Rational: Data caching is the responsibility of the Akonadi server, controlled by Cache policies. Permanently keeping data in resource memory wastes memory and is a bad example for developers interested in creating resources who might be looking for example code.

  • The SFR only reads the file at retrieveItems

Rational: Akonadi calls this method when it needs items. If it doesn't call it, it doesn't need them. The need could be a client explicitly fetching the items or cache policy interval checking.

If it is deemed necessary to have all items loaded once a resource is configured, we can always just call synchronize() instead of synchronizeCollectionTree(), thus getting the retrieveItems() call.

On item retrieval

  • Make loading always download the file independent of whether it is remote or local

Rational: a copy of the data file is needed to be able to detect/extract changes on item level when a file change notification happens. As a bonus handling of remote files does no longer need separate code paths.

  • Create items from the downloaded file
  • Compare with items from current working copy
  • Call itemsRetrieved
  • Make downloaded file the new working copy

On file change

  • A second copy of the file is created.
  • read both copies, compare item by item, using any dirty item in favor of the respective one from copy 1.
  • do not call synchronize, modify Akonadi like any resource with item level change notification.

Rational: does not require ItemSync, usually only very few changes, e.g. non-Akonadi application modifying it.
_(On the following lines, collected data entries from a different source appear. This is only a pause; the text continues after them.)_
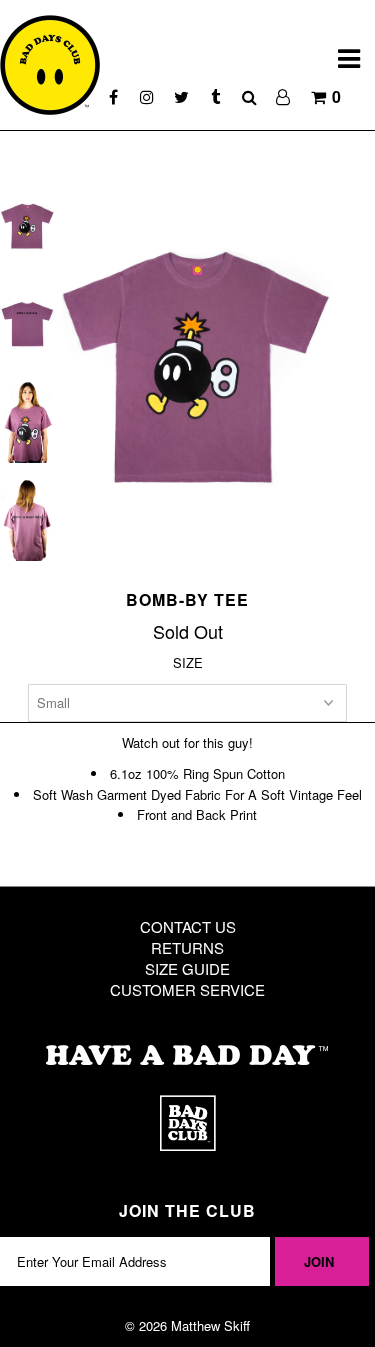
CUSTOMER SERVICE (187, 989)
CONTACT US (188, 926)
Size (188, 662)
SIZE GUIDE (187, 968)
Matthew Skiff (210, 1325)
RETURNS (187, 947)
  • finally remove copy 1 and make copy 2 the new copy 1

Or

  • Call clearCache()

Rational: if no load has happend yet, we don't have to reload. If items have been loaded before, clearing the cache means the server will request them when necessary.

Drawbacks

  • Potentially necessay to parse two files
  • Slower retrieveItems(), difficult to implement retrieveItem() if no aided by offset information or similar

Advantages

  • Reduced memory usage
  • Changes which have not been written to the file yet only result in a conflict if the respective item is either changed between working copy and downloaded file or no longer present in downloaded file
  • Better data consistency in case files are changed by non-Akonadi programs

Implementation Ideas

Asynchronous Parsing

Make file reading/parsing ItemFetchJob like, i.e. create type specific file parse job and let it emit Items.

Simple implementation: emit items with full payload Advanced implementation: allow emitting of basic items, e.g. when processing the MBOX working copy which has offsets into the file and can read messages on demand

Parallel Parsing

Process working copy and downloaded file in parallel. Have to hashes remoteId->item, one for each file.

For each item:

  • Check for respective item in other hash
    • On miss, put into own hash
    • On match check for change
      • Report to Akonadi
      • Remove from other hash

When both parsers are finished, re-process new item hash, this time also remove items from own hash if found in other. All items remaining in working copy hash have been removed in new file. All items remaining in new item hash, have been added.